Task to complete
Exclude the images, then return every line below exactly as written.

Material for this exercise
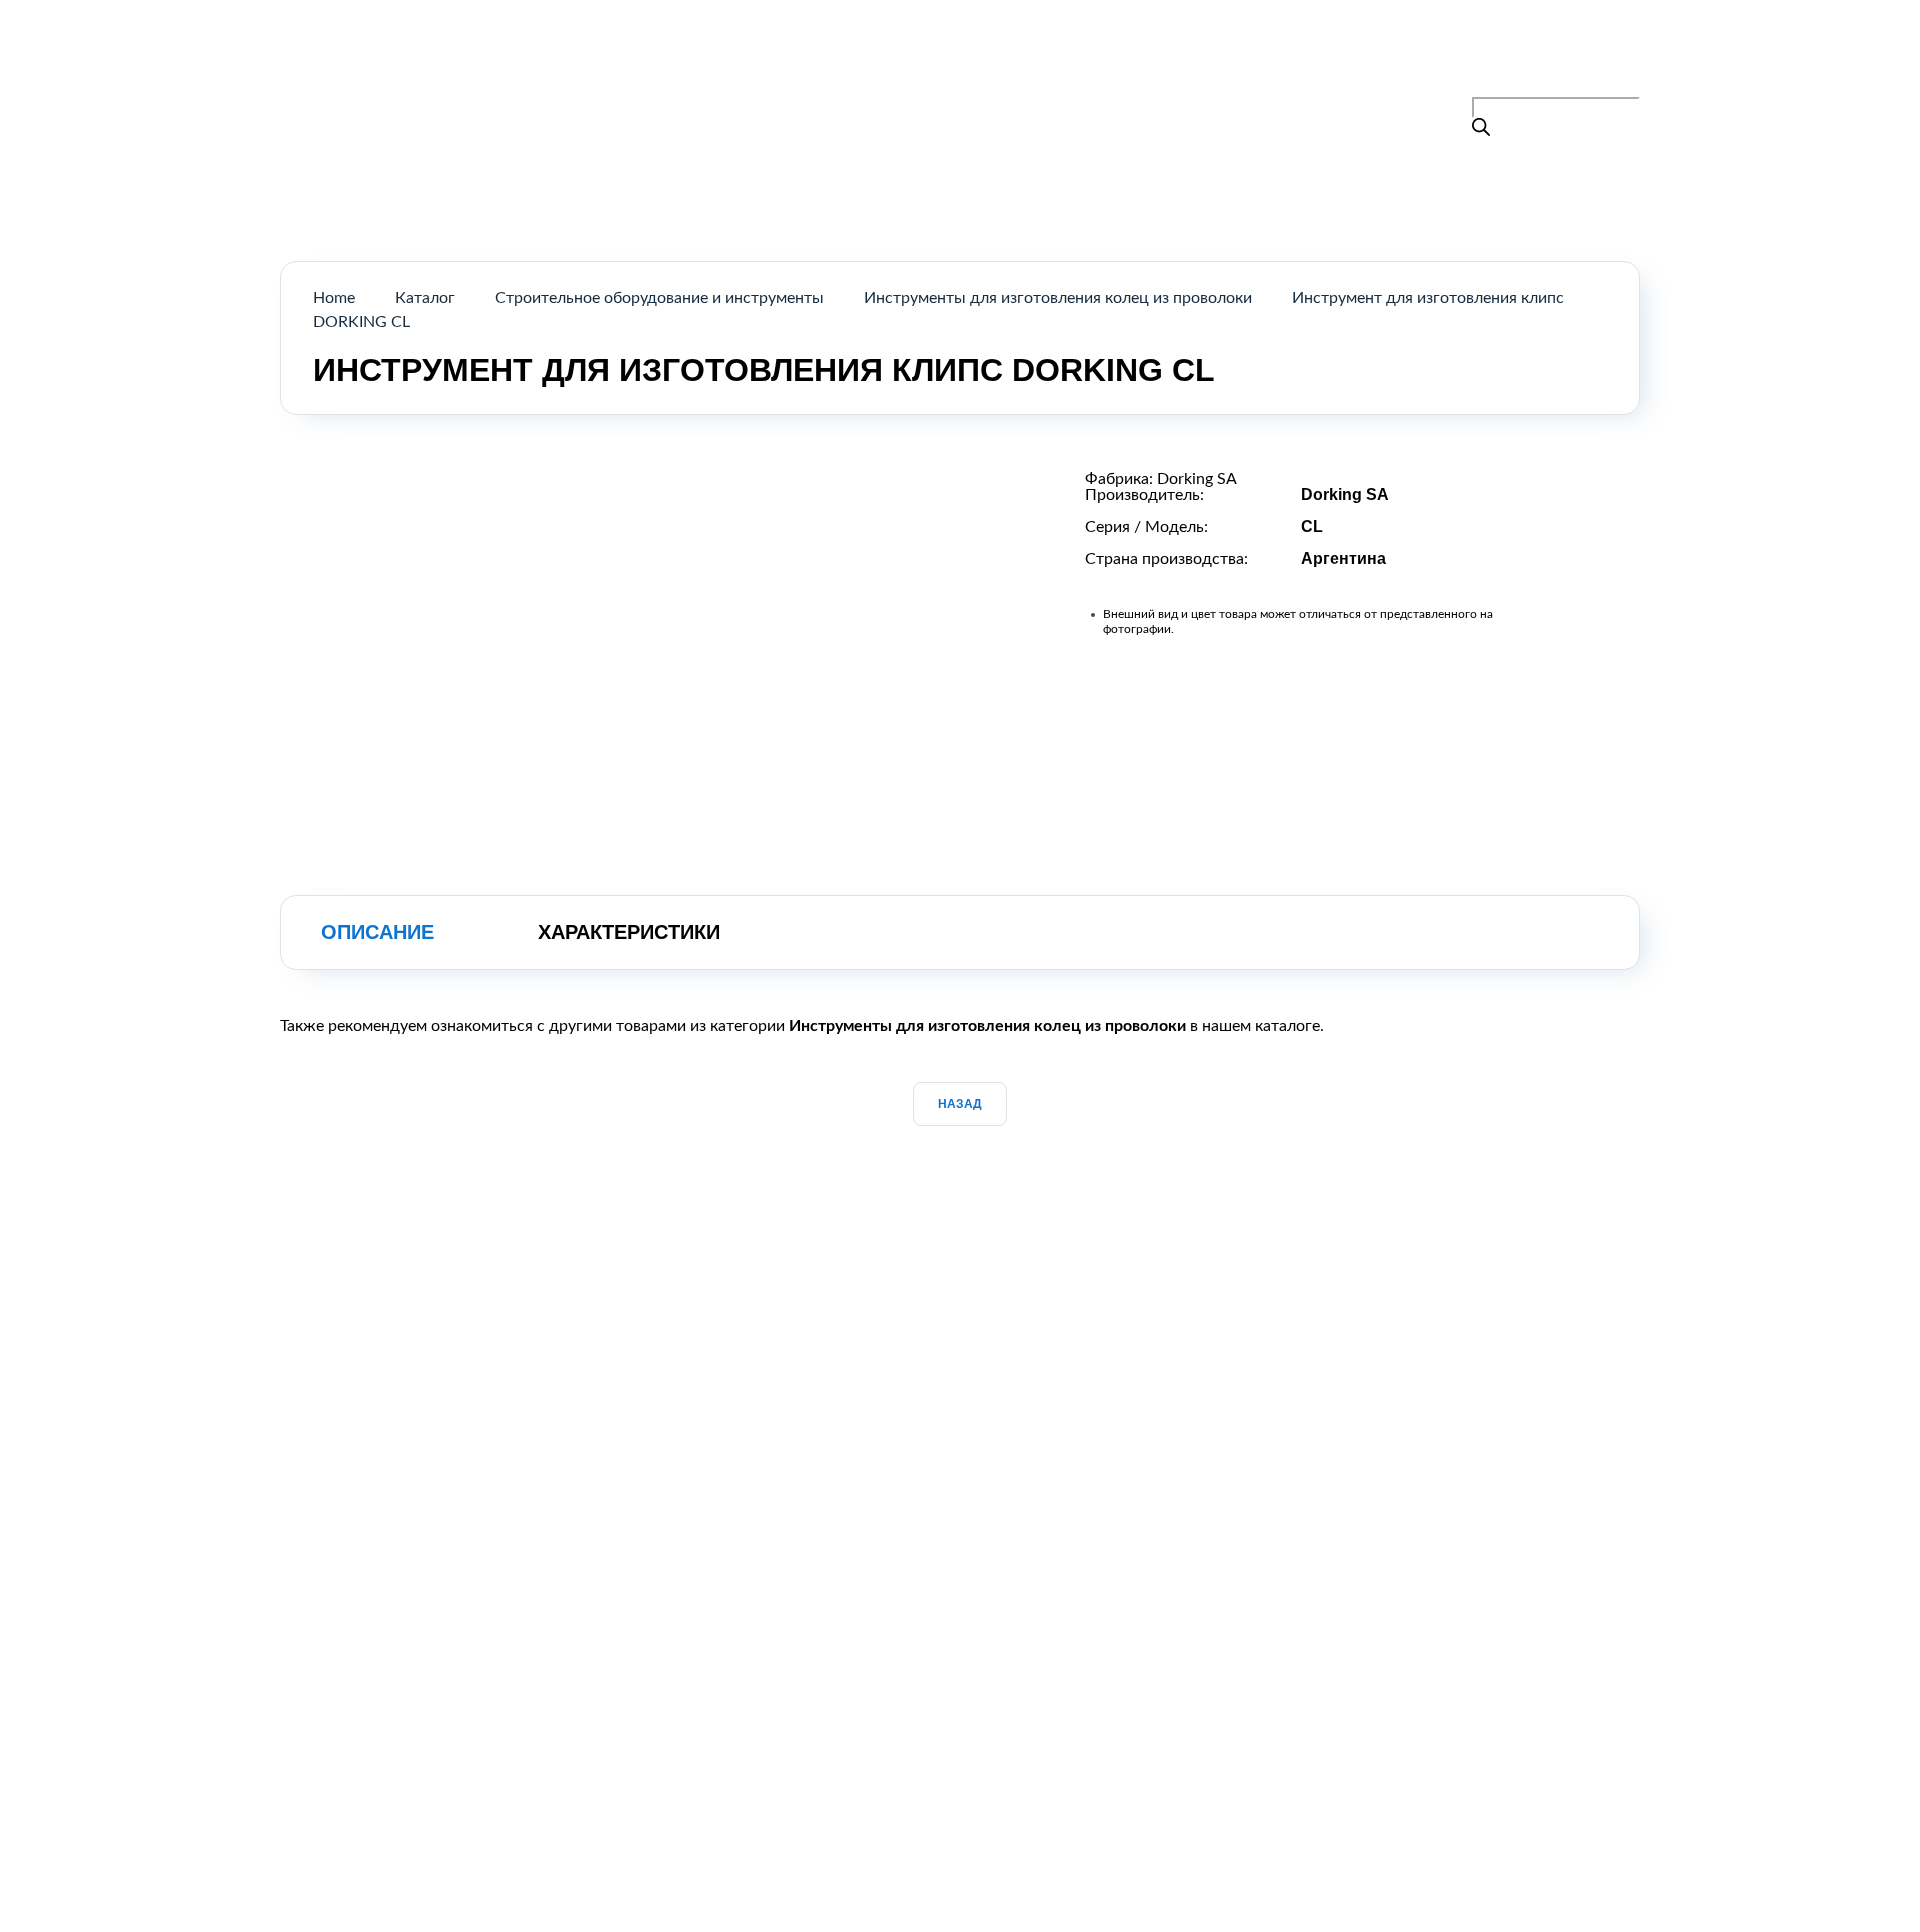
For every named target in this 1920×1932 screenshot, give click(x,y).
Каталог (919, 64)
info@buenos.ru (1584, 85)
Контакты (1107, 64)
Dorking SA (1197, 479)
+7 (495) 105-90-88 (1551, 60)
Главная (821, 64)
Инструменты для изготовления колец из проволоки (1058, 298)
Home (334, 298)
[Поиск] (1481, 129)
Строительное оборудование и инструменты (659, 298)
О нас (1010, 64)
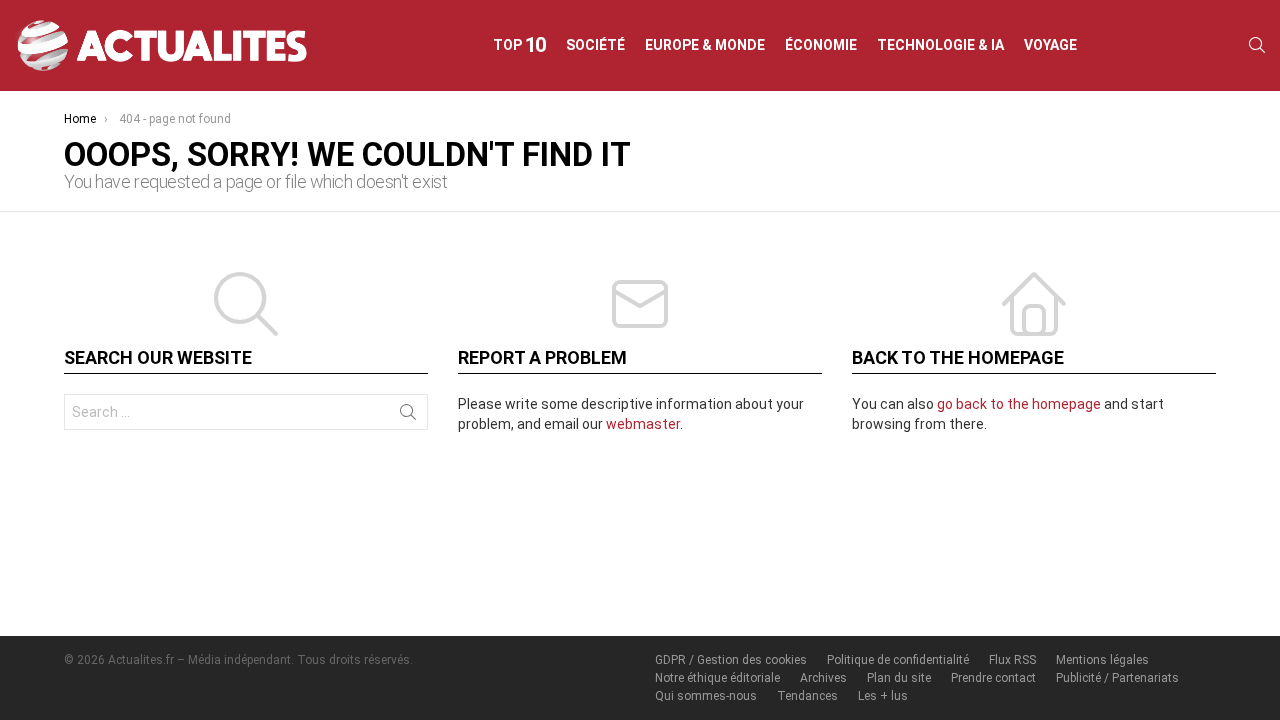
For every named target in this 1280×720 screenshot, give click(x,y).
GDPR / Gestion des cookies (731, 660)
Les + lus (883, 696)
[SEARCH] (1257, 45)
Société (595, 45)
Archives (823, 678)
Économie (821, 45)
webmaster (643, 424)
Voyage (1050, 45)
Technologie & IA (940, 45)
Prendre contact (993, 678)
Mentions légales (1102, 660)
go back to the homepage (1019, 404)
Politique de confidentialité (898, 660)
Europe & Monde (705, 45)
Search (408, 416)
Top (520, 45)
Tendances (807, 696)
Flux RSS (1012, 660)
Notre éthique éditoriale (717, 678)
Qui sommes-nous (706, 696)
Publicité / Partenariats (1117, 678)
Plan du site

Reply to the exercise
For every named target in this 1920×1932 screenshot, give click(x,y).
Каталог (919, 64)
info@buenos.ru (1584, 85)
Контакты (1107, 64)
Dorking SA (1197, 479)
+7 (495) 105-90-88 (1551, 60)
Главная (821, 64)
Инструменты для изготовления колец из проволоки (1058, 298)
Home (334, 298)
[Поиск] (1481, 129)
Строительное оборудование и инструменты (659, 298)
О нас (1010, 64)
For every named target in this 1280×720 screenshot, give click(x,y).
GDPR / Gestion des cookies (731, 660)
Les + lus (883, 696)
[SEARCH] (1257, 45)
Société (595, 45)
Archives (823, 678)
Économie (821, 45)
webmaster (643, 424)
Voyage (1050, 45)
Technologie & IA (940, 45)
Prendre contact (993, 678)
Mentions légales (1102, 660)
go back to the homepage (1019, 404)
Politique de confidentialité (898, 660)
Europe & Monde (705, 45)
Search (408, 416)
Top (520, 45)
Tendances (807, 696)
Flux RSS (1012, 660)
Notre éthique éditoriale (717, 678)
Qui sommes-nous (706, 696)
Publicité / Partenariats (1117, 678)
Plan du site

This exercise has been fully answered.